Changelog#

All notable changes to this project will be documented in this file.

The format is based on Keep a Changelog, and this project adheres to Semantic Versioning.

[0.1.6]#

Performance#

  • New internal use of numpy.ndarray for indexing means the small chunk sizes (i.e., perfect random sampling) is much more performant.

Docs#

  • New docs including a logo!

[0.1.5]#

Fixed#

  • Handle indexers for indices and data separately because their underlying chunking can differ

[0.1.4]#

Performance#

  • Preallocate buffers for in-memory handling. concat_strategy argument no longer has any affect as the new strategy is as memory efficient and as fast as both strategies.

Features#

  • Added groupby support to annbatch.DatasetCollection.add_adatas() to group observations per dataset before writing collections. When appending to an existing on-disk collection, groupby columns must already exist and categorical categories must be identical to those on-disk.

[0.1.3]#

Features#

Breaking#

[0.1.2]#

Fixed#

  • To handle torch>=2.11 + cupy-cuda12x, because torch installs cuda13 by default from this version onwards, we now install cupy-cuda12x[ctk] to ensure the cuda version used matches that of cupy. For information on this change see the cupy docs.

[0.1.1]#

Fixed#

  • Exclude torch 2.11 on account of https://github.com/cupy/cupy/issues/9827

[0.1.0]#

Breaking#

Fixed#

Features#

  • shard_size in annbatch.DatasetCollection.add_adatas() and shard_size in annbatch.write_sharded() now accept a human-readable size string (e.g. '1GB', '512MB') in addition to an integer number of observations. When a string is provided, the observation count is derived independently for each array element from its uncompressed bytes-per-row so that every shard stays close to the target size.

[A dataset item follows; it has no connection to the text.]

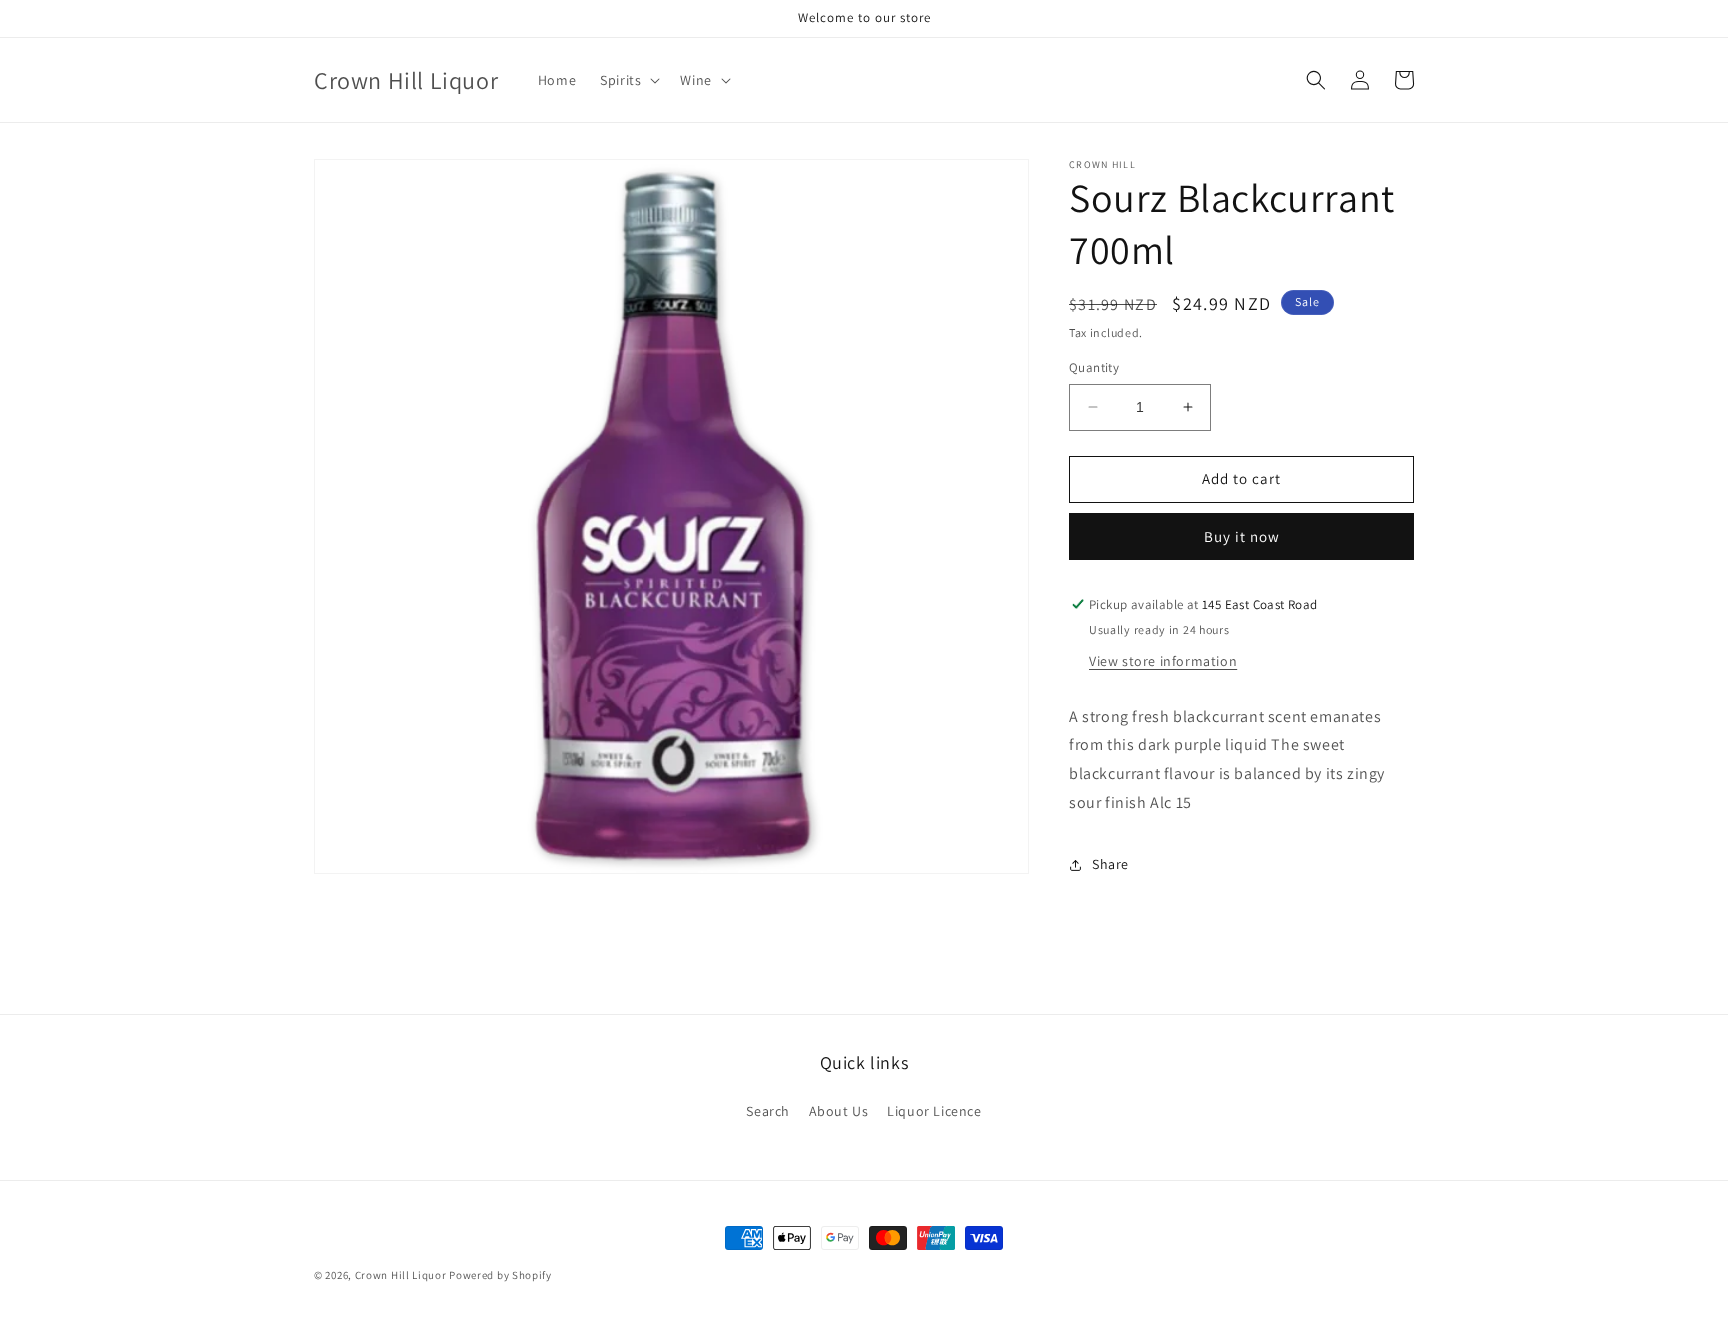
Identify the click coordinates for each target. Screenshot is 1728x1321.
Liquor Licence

  • dataset_size in annbatch.DatasetCollection.add_adatas() now accepts a human-readable size string (e.g. '20GB', '512MB') in addition to an integer number of observations. When a string is provided, the per-row byte size is estimated from the on-disk metadata of the input datasets during validation and used to derive the observation count. The default has changed from 2_097_152 to '20GB'.

[0.0.8]#

  • Loader acccepts an rng argument now

[0.0.7]#

[0.0.6]#

  • Don’t concatenate all i/o-ed chunks in-memory, instead yielding from individual chunks as though they were concatenated (i.e., not abreaking hcange with the annbatch.abc.Sampler API). Should improve memory performance especially for dense data

[0.0.5]#

  • Fix bug with bringing the nullable/categorical columns into memory by default

Breaking#

  • Now annbatch.Loader expects preload_nchunks * chunk_size % batch_size == 0 for simplification and efficiency.

Added#

[0.0.4]#

  • Load into memory nullables/categoricals from obs by default when shuffling (i.e., no custom load_adata argument to annbatch.DatasetCollection.add_adatas)

[0.0.3]#

Breaking#

  • Revert h5ad shuffling into one big store (i.e., go back to sharding into individual files) and add warning that h5ad is not fully supported by annbatch. is_collection_h5ad argument to initialization of annbatch.DatasetCollection must be passed when initializing into to use a preshuffled collection of h5ad files, reading or writing.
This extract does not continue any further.